2 and 1/4 cups cake flour, such as Glicks
1 tablespoon baking powder
1/2 teaspoon salt
1/2 cup margarine or butter, softened
1 and 1/2 cups sugar
4 egg whites
2 teaspoons Gefen Vanilla Extract
1 cup parve milk, such as Gefen Almond Milk
10 ounces Kineret Whipped Topping or other dessert topping
1 cup white chocolate chips, melted
1/4 cup strawberry jam, such as Tuscanini Strawberry Fruit Spread
Preheat oven to 350 degrees Fahrenheit. Line bottoms of two nine-inch round cake pans with Gefen Parchment Paper. Lightly grease paper.
Combine flour, baking powder, and salt in a medium-size bowl. Set aside.
Beat margarine and sugar in a large bowl with an electric mixer, at medium speed, until light and fluffy.
Add egg whites, two at a time, beating well after each addition. Add vanilla extract; beat until blended.
With electric mixer at low speed, add the flour mixture to the batter, alternating with the pareve milk, beating well after each addition. Pour batter evenly into prepared pans.
Bake 25 minutes or until wooden toothpick inserted into the center comes out clean.
Cool layers in pans for 10 minutes. Loosen edges and invert layers onto a rack to cool completely.

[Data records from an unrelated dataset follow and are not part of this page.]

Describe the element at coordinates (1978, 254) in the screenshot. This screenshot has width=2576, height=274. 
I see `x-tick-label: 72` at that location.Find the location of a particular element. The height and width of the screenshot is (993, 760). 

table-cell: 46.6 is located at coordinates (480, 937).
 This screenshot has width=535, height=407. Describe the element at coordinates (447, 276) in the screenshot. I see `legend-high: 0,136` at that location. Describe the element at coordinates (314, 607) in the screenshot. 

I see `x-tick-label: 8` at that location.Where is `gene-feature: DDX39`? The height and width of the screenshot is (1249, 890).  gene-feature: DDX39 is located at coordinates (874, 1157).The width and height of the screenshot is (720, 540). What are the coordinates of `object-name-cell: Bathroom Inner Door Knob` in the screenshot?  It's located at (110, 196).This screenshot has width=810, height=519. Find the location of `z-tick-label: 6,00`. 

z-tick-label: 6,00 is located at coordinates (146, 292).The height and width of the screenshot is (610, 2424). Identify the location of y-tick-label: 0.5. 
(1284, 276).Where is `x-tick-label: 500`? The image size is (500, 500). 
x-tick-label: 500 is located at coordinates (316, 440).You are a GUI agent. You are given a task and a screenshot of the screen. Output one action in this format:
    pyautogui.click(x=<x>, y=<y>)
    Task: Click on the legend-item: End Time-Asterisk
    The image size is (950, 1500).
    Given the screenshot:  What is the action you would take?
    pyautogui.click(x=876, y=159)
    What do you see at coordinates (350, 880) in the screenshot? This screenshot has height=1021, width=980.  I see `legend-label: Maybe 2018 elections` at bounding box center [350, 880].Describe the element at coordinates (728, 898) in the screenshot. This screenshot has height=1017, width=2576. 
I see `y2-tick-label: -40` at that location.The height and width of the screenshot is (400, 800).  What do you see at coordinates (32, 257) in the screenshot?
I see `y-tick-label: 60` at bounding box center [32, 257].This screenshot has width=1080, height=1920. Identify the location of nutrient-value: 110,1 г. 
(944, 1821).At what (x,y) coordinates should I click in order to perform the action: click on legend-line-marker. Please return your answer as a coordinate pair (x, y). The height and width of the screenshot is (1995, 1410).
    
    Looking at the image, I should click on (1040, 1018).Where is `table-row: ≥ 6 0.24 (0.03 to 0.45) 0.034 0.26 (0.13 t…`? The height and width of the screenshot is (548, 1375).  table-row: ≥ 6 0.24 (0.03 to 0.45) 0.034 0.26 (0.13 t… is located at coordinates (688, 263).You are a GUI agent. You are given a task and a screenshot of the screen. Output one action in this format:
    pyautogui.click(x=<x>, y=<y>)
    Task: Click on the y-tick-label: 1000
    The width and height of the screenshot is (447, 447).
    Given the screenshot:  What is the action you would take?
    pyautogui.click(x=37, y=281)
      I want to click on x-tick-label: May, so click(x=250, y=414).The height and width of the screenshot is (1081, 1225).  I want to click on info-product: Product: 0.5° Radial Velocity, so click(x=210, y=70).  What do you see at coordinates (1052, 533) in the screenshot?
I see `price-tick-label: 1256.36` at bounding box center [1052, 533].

Beat dessert topping in a medium-size bowl with an electric mixer until it stiffens and forms a peak.
With mixer at low speed, beat melted chocolate into topping.
Add jam; beat until blended.
Chill 15 minutes or until the mixture reaches spreading consistency.
When cakes are cooled, place one cake layer on a serving platter. Spread with Strawberry Frosting. Top with second cake layer.
Frost top and sides of cake with remaining frosting.